OS CACAUEIROS E AS MATAS DO SUL DA BAHIA

Cacaueiro

O açúcar foi, por mais de 200 anos, o principal produto agrícola do Brasil colônia. A principal região produtora do país foi a faixa litorânea do Nordeste, entre o Recôncavo Baiano e o Rio Grande do Norte. Outros centros produtores secundários foram o litoral Norte e Leste do Estado do Rio de Janeiro e trechos da Capitânia de São Vicente, embrião do futuro Estado de São Paulo. Conforme já comentamos em postagens anteriores, foi a cultura da cana-de-açúcar a principal responsável pela destruição da Mata Atlântica e de diversos rios no litoral da região Nordeste.

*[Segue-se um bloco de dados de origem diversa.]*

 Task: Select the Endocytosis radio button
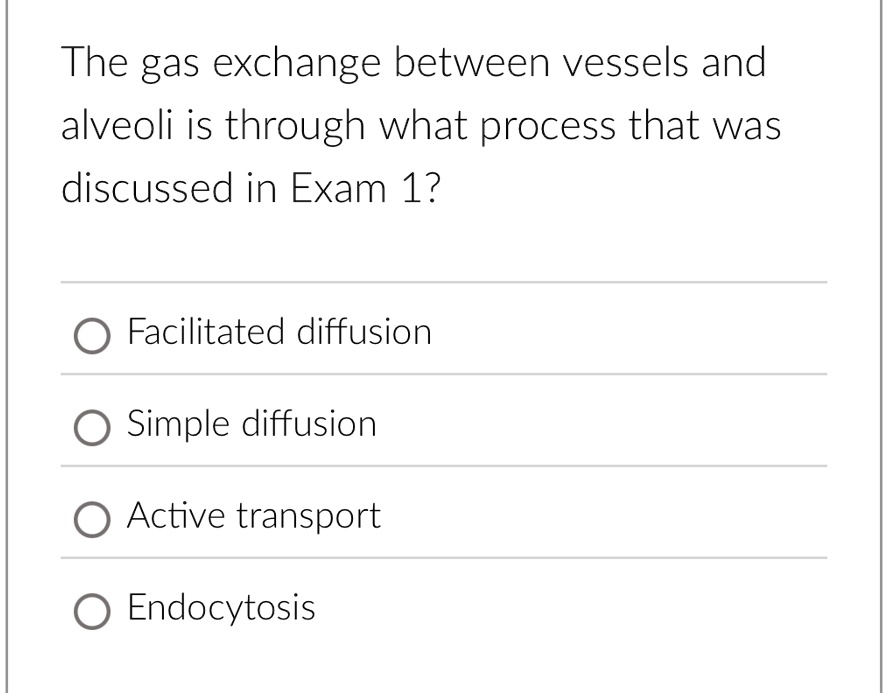point(93,612)
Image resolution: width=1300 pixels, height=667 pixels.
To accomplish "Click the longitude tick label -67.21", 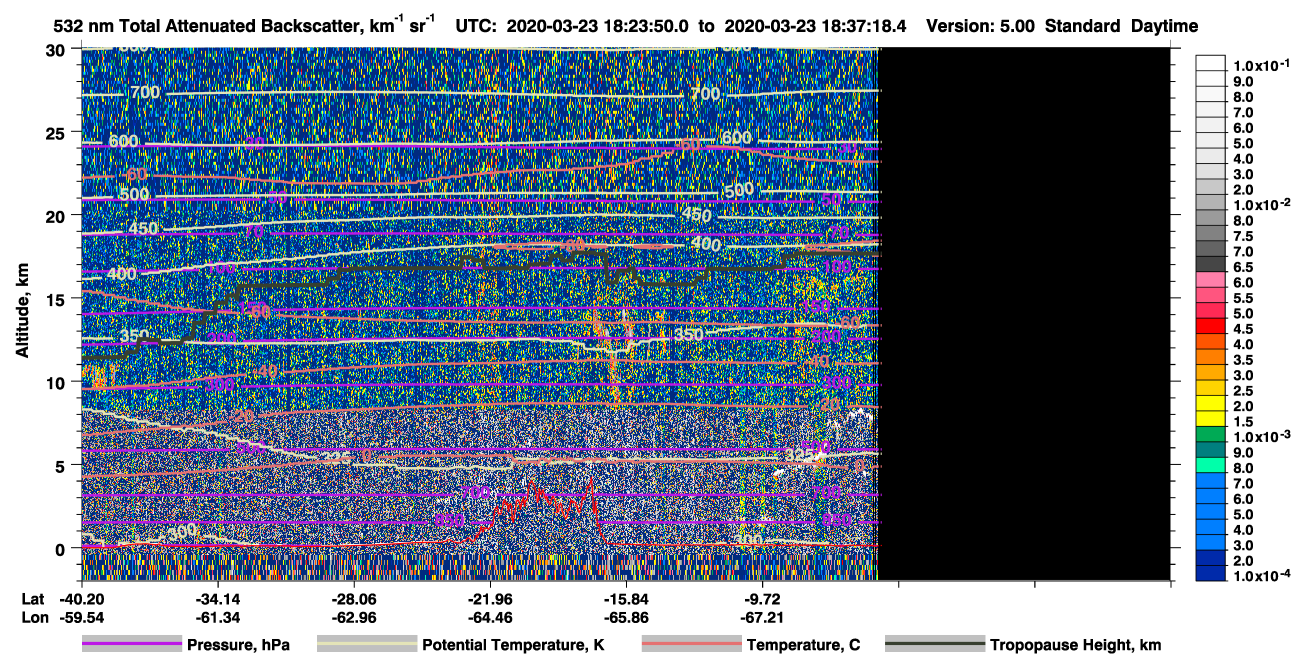I will 763,618.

Se você prestou atenção nessas principais regiões produtoras, percebeu que uma extensa faixa litorânea entre o Sul da Bahia e o Norte do Rio de Janeiro ficou fora da zona produtora de cana-de-açúcar. Esse “vácuo” não foi obra do acaso – essas regiões eram habitadas por tribos indígenas ferozes, conhecidas e temidas pelos rituais de antropofagia: os prisioneiros eram mortos e comidos pelos índios em cerimonias. Existem inúmeros relatos de ataques desses índios a engenhos e núcleos habitacionais a partir da região de Ilhéus rumo ao Sul; o rio Doce, que faz a ligação natural entre o Oceano Atlântico e a região mineradora de Ouro Preto, nunca foi usado para o escoamento do ouro das Geraes no período colonial: a região da foz do rio era repleta de tribos desses índios antropófagos.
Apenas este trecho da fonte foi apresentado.